> [Target position records]
####
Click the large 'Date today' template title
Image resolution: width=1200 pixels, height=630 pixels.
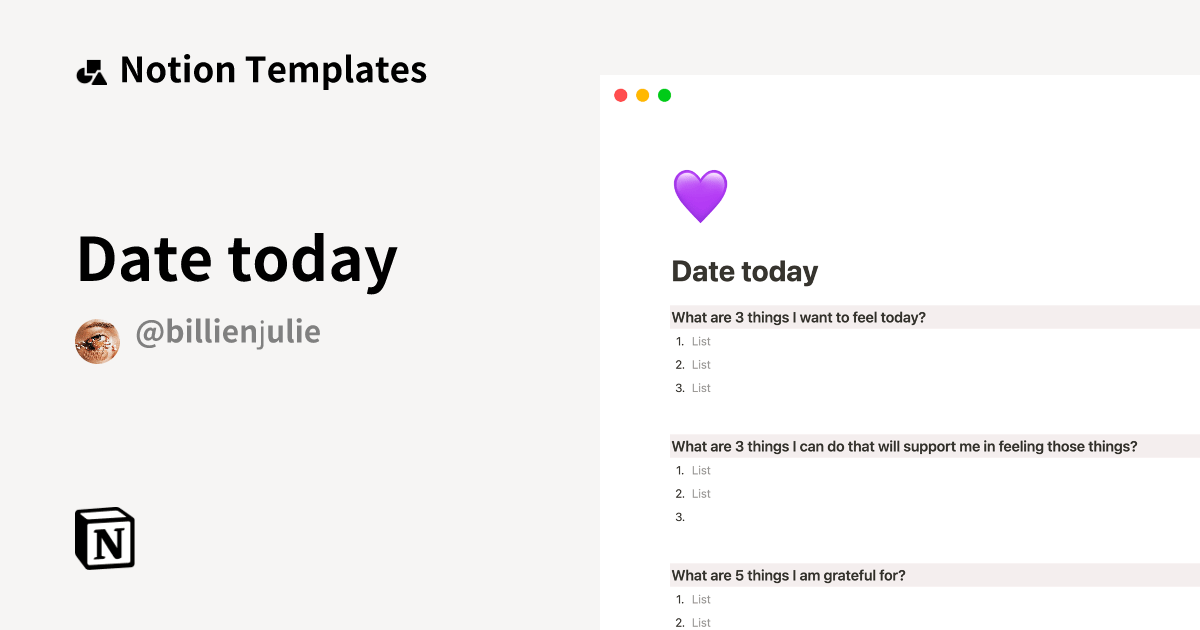click(237, 258)
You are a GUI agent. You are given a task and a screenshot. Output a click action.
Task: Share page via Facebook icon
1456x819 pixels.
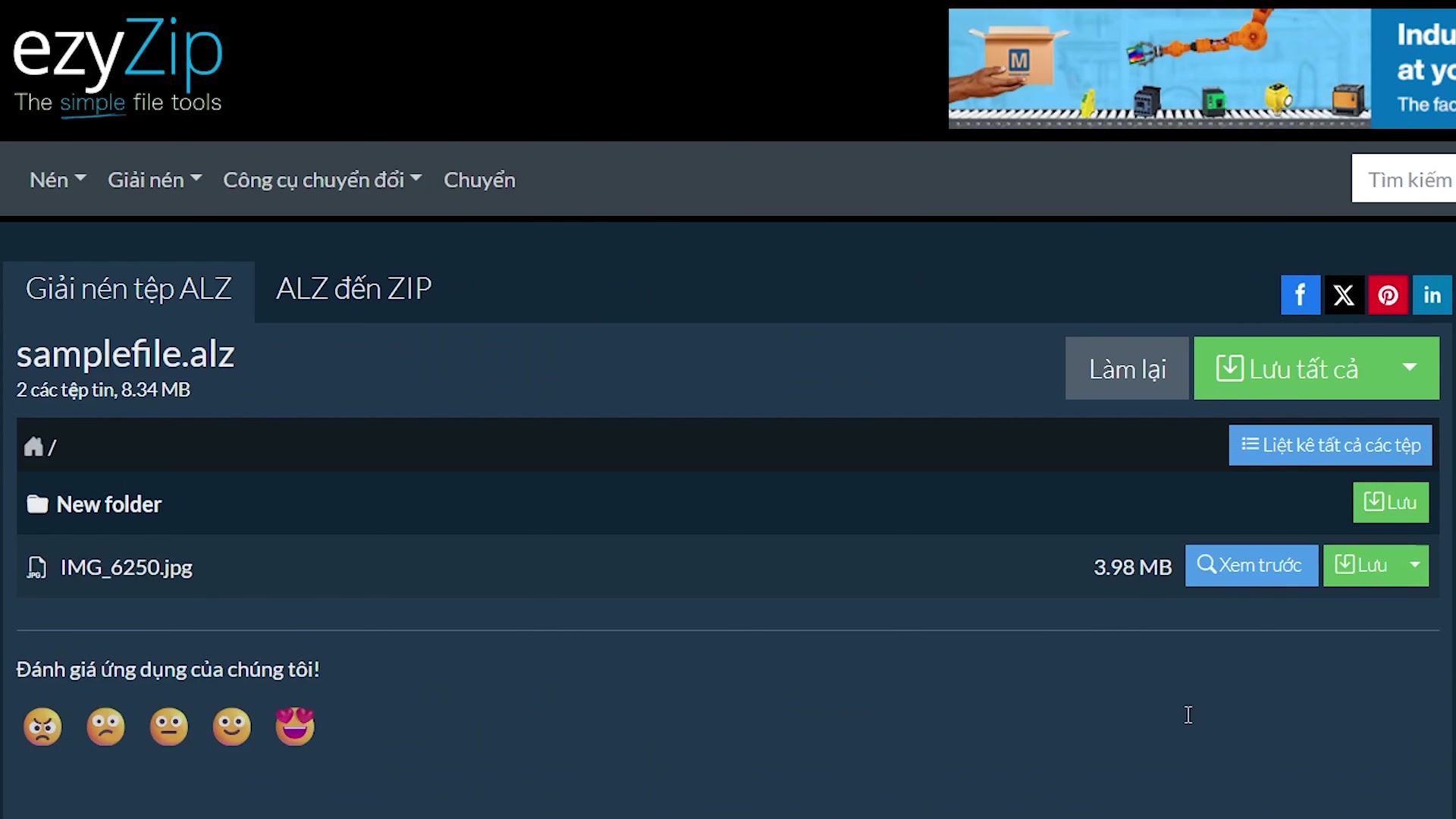(1300, 294)
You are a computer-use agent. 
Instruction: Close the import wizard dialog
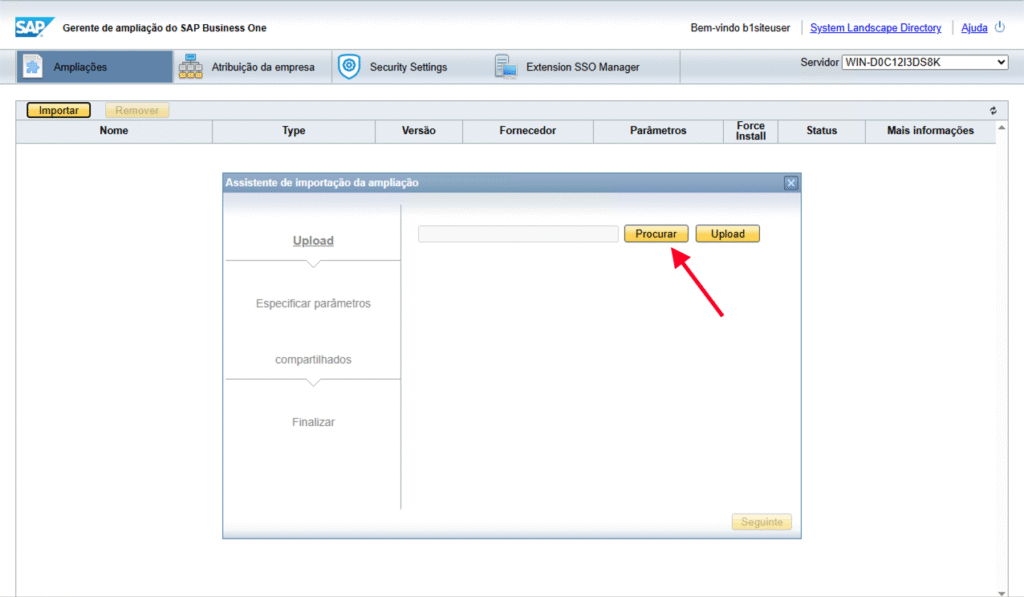[x=791, y=183]
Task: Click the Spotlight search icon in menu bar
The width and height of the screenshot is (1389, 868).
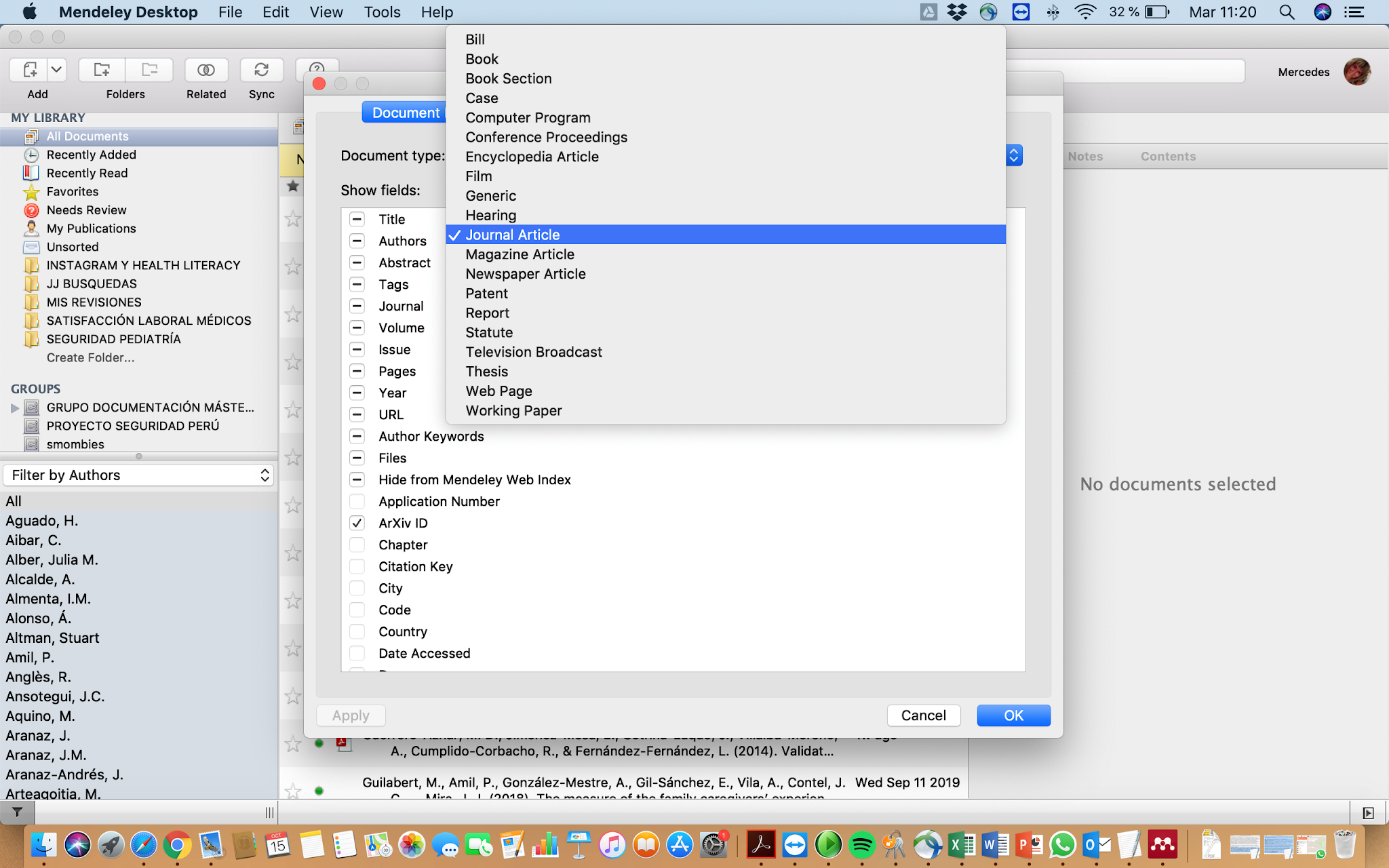Action: 1287,12
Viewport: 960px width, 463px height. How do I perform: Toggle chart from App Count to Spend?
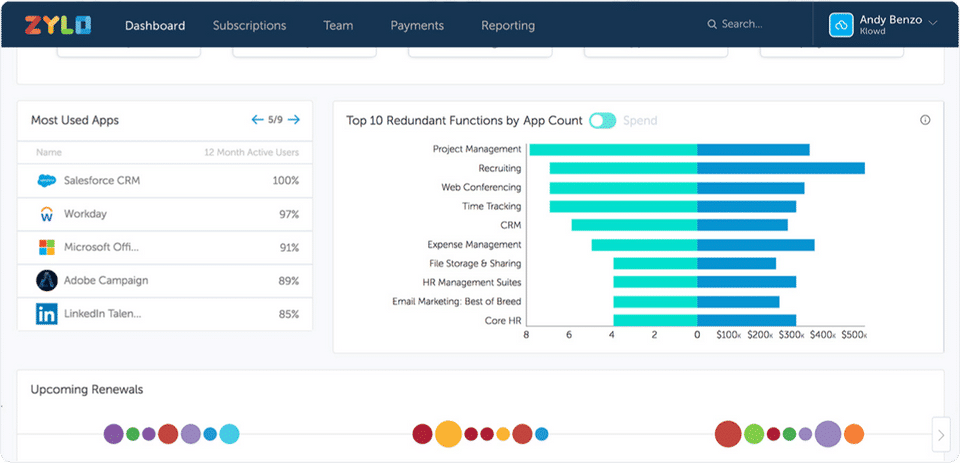click(602, 121)
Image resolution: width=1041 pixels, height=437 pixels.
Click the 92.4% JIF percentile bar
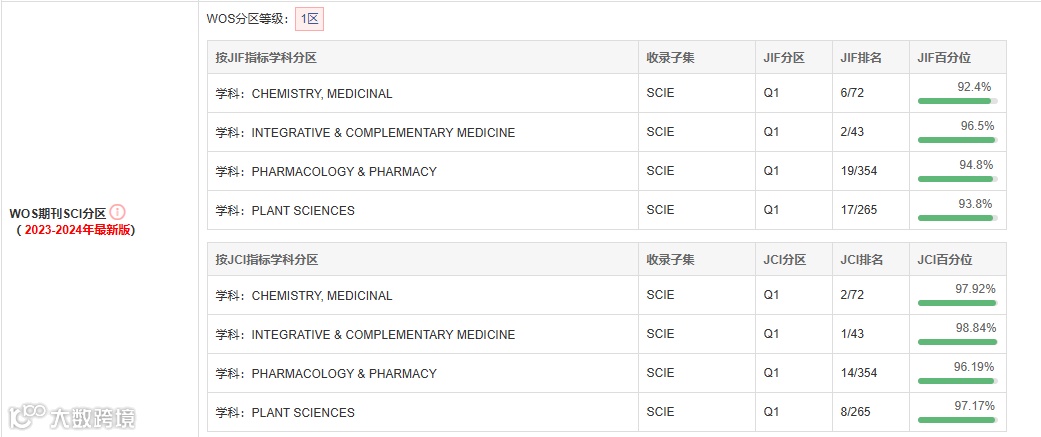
####
> [Objective] Can you retype every line of the data above, character for character, while omitting the pictures?

> [Response for this exercise]
Click the large 'Date today' template title
Image resolution: width=1200 pixels, height=630 pixels.
click(237, 258)
You are a GUI agent. You are given a task and a screenshot. Output a click action.
Task: Share page via Facebook icon
1456x819 pixels.
(1300, 294)
You are a computer-use agent. 
Instruction: Close the import wizard dialog
[x=791, y=183]
Task: Click the Spotlight search icon in menu bar
The width and height of the screenshot is (1389, 868).
Action: 1287,12
Viewport: 960px width, 463px height. How do I perform: Toggle chart from App Count to Spend?
click(602, 121)
Image resolution: width=1041 pixels, height=437 pixels.
Click the 92.4% JIF percentile bar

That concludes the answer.